EXERCISE INPUT -
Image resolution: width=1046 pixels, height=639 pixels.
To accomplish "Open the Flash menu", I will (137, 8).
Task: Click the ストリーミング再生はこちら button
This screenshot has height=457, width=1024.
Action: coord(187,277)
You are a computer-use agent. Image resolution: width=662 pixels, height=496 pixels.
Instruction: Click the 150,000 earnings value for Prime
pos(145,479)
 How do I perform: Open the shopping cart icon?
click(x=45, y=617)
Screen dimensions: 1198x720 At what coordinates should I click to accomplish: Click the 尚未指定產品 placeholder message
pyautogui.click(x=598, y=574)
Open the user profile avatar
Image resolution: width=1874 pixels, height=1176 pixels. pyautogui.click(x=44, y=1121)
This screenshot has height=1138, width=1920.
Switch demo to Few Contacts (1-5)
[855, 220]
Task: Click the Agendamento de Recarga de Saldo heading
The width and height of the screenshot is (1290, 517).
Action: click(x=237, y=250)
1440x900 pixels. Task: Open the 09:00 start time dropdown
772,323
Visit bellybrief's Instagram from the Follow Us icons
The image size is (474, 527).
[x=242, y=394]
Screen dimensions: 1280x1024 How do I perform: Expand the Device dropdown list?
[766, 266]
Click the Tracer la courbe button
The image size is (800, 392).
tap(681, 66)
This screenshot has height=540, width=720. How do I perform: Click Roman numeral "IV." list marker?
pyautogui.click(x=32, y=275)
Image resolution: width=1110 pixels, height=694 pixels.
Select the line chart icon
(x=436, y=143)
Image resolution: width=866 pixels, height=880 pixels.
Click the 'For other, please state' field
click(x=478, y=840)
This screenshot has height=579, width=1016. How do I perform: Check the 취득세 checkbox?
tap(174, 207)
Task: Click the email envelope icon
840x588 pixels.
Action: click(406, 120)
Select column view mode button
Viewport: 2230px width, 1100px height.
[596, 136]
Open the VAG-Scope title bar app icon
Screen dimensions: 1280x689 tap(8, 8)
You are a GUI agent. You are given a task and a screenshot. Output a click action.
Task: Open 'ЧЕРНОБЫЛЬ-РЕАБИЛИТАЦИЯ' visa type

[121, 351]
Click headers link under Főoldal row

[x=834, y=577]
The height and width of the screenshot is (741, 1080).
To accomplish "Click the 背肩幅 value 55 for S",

REQUEST -
Please copy out all of the data above line for line, changing nothing.

IN RESPONSE -
Image resolution: width=1046 pixels, height=639 pixels.
To accomplish "Open the Flash menu", I will (137, 8).
Task: Click the ストリーミング再生はこちら button
This screenshot has height=457, width=1024.
Action: coord(187,277)
You are a computer-use agent. Image resolution: width=662 pixels, height=496 pixels.
Instruction: Click the 150,000 earnings value for Prime
pos(145,479)
 How do I perform: Open the shopping cart icon?
click(x=45, y=617)
Screen dimensions: 1198x720 At what coordinates should I click to accomplish: Click the 尚未指定產品 placeholder message
pyautogui.click(x=598, y=574)
Open the user profile avatar
Image resolution: width=1874 pixels, height=1176 pixels. pyautogui.click(x=44, y=1121)
This screenshot has height=1138, width=1920.
Switch demo to Few Contacts (1-5)
[855, 220]
Task: Click the Agendamento de Recarga de Saldo heading
The width and height of the screenshot is (1290, 517).
Action: click(x=237, y=250)
1440x900 pixels. Task: Open the 09:00 start time dropdown
772,323
Visit bellybrief's Instagram from the Follow Us icons
The image size is (474, 527).
[x=242, y=394]
Screen dimensions: 1280x1024 How do I perform: Expand the Device dropdown list?
[766, 266]
Click the Tracer la courbe button
The image size is (800, 392).
tap(681, 66)
This screenshot has height=540, width=720. How do I perform: Click Roman numeral "IV." list marker?
pyautogui.click(x=32, y=275)
Image resolution: width=1110 pixels, height=694 pixels.
Select the line chart icon
(x=436, y=143)
Image resolution: width=866 pixels, height=880 pixels.
Click the 'For other, please state' field
click(x=478, y=840)
This screenshot has height=579, width=1016. How do I perform: Check the 취득세 checkbox?
tap(174, 207)
Task: Click the email envelope icon
840x588 pixels.
Action: click(406, 120)
Select column view mode button
Viewport: 2230px width, 1100px height.
[596, 136]
Open the VAG-Scope title bar app icon
Screen dimensions: 1280x689 tap(8, 8)
You are a GUI agent. You are given a task and a screenshot. Output a click action.
Task: Open 'ЧЕРНОБЫЛЬ-РЕАБИЛИТАЦИЯ' visa type

[121, 351]
Click headers link under Főoldal row

[x=834, y=577]
The height and width of the screenshot is (741, 1080).
To accomplish "Click the 背肩幅 value 55 for S",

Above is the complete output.